Keep Your Family Warm & Safe
Safely Use Space Heaters
Heating devices cause more than 100 fires in the City of Houston each year, resulting in numerous injuries and possible death. Citizens should always keep in mind that: Space Heaters Need Space!
The Houston Fire Department recommends the following safety tips when using supplemental heating sources:
- Make sure you have a working smoke alarm.
- Never leave children unattended in a room with a space heater – Children knock over space heaters, especially if they are placed on top of wobbly tables or stools and near where the children play. Children may also stick paper or toys in the grates of the space heaters especially gas space heaters. The city had two reported fires in 2004 caused by children playing with space heaters.
- Keep all combustible materials, including yourself, at least three feet from the heater.
- Open face heaters should have a screen.
- Provide ventilation to prevent carbon monoxide poisoning.
Electric Heaters Tips
- Never overload outlets or breakers.
- Don’t use extension cords for the heater. If the cord is hot to the touch, turn off the heater and unplug it!
- Electric heaters permanently installed in the wall or ceiling should have lint and dust removed regularly. Lint and dust will burn!
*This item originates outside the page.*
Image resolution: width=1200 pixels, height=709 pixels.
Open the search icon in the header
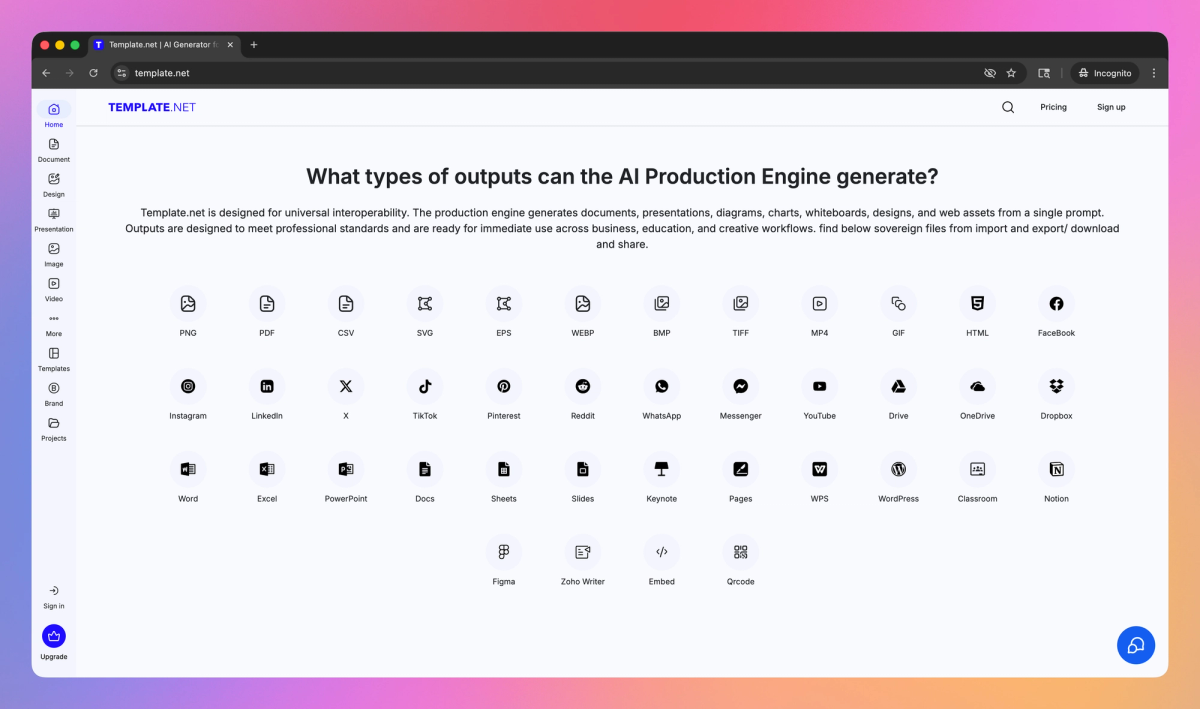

- For additional information on safely using space heaters, visit houstonfire.org.
Avoid Carbon Monoxide Poisoning
Carbon monoxide (CO) is an odorless, colorless gas that kills without warning. It claims the lives of hundreds of people every year and makes thousands more ill. Many household items including gas- and oil-burning furnaces, portable generators, and charcoal grills produce this poison gas. Following these important steps can keep your family safe.
- Install battery-operated or battery back-up CO detectors near every sleeping area in your home.
- Check CO detectors regularly to be sure they are functioning properly.
Oil & Gas Furnaces
- Have your furnace inspected every year.
- Never use a generator inside your home or garage, even if doors and
windows are open.
- Only use generators outside, more than 20 feet away from your home, doors, and windows.
Visit CDC’s website for more information on Carbon Monoxide.
Winter Weather Terms
Watches: Be Prepared
- Winter Storm Watch: Issued for the possibility of severe life-threatening winter weather conditions including heavy snow, heavy ice and/or near blizzard conditions. Forecasters are typically 50 percent confident that severe winter weather will materialize when a watch is issued.
Warnings: Take Action
- Winter Storm Warning: Issued for a combination of heavy snow and/or ice, of which, at least one exceeds or meets warning criteria. Winter weather is expected to cause life-threatening public impact for a combination of winter hazards including heavy snow, ice, near blizzard conditions, blowing and drifting snow and/or dangerous wind chills.
- Ice Storm Warning: Issued for a 1/4 inch or more of ice accumulation which causes damage to power lines and trees. Ice Storm Warnings are issued when there is a high degree of confidence that the entire event is expected to be ice.
Advisories: Be Aware
- Winter Weather Advisory: Issued for when hazardous conditions of snow, sleet, ice or a combination of any of these, which neither meets nor exceeds warning criteria. Issued for winter weather that will cause significant inconveniences or could be life-threatening if the proper precautions are not taken.
- Freezing Rain Advisory: Any accumulation of freezing rain that can make roads slippery. Expect a glaze on roads resulting in hazardous travel. Freezing rain advisories will only be issued when there is a high degree of confidence that the entire event will be freezing rain only.
Visit NWS’s website for more information on winter weather.
Protect the 4 P’S
4 P’s – People, Pets, Pipes, and Plants
When temperatures drop, it’s important to remember to protect the 4 Ps (People, Pets, Pipes and Plants) during cold temperatures.
- People should dress warmly, in layers, to avoid hypothermia (abnormally low body temperature).
- Pets should be brought indoors or provided with a warm place to sleep.
- Pipes that run outside or under a house should be wrapped in pipe insulation to avoid cracks due to water freezing in them.
- Plants may need to be covered or brought inside to avoid frost damage.
As with any type of precipitation, such as rain, sleet or snow, residents who are driving vehicles should take steps to protect themselves, including:
- Give themselves extra stopping distance. Wet conditions mean it takes longer for vehicles to come to a complete stop.
- Ensure windshield wipers are in good working condition before heading out on the road. When conditions are wet or dark, be sure to use headlights.
- Never use high beams in urban areas. Highway overpasses and bridges pose the highest risk of icing.
- Take extra precautions when driving over them.
- Slow down. Rain, sleet, and snow can limit visibility, giving drivers less time to recognize danger.
- Slowing down gives provides extra time to adjust to changing conditions.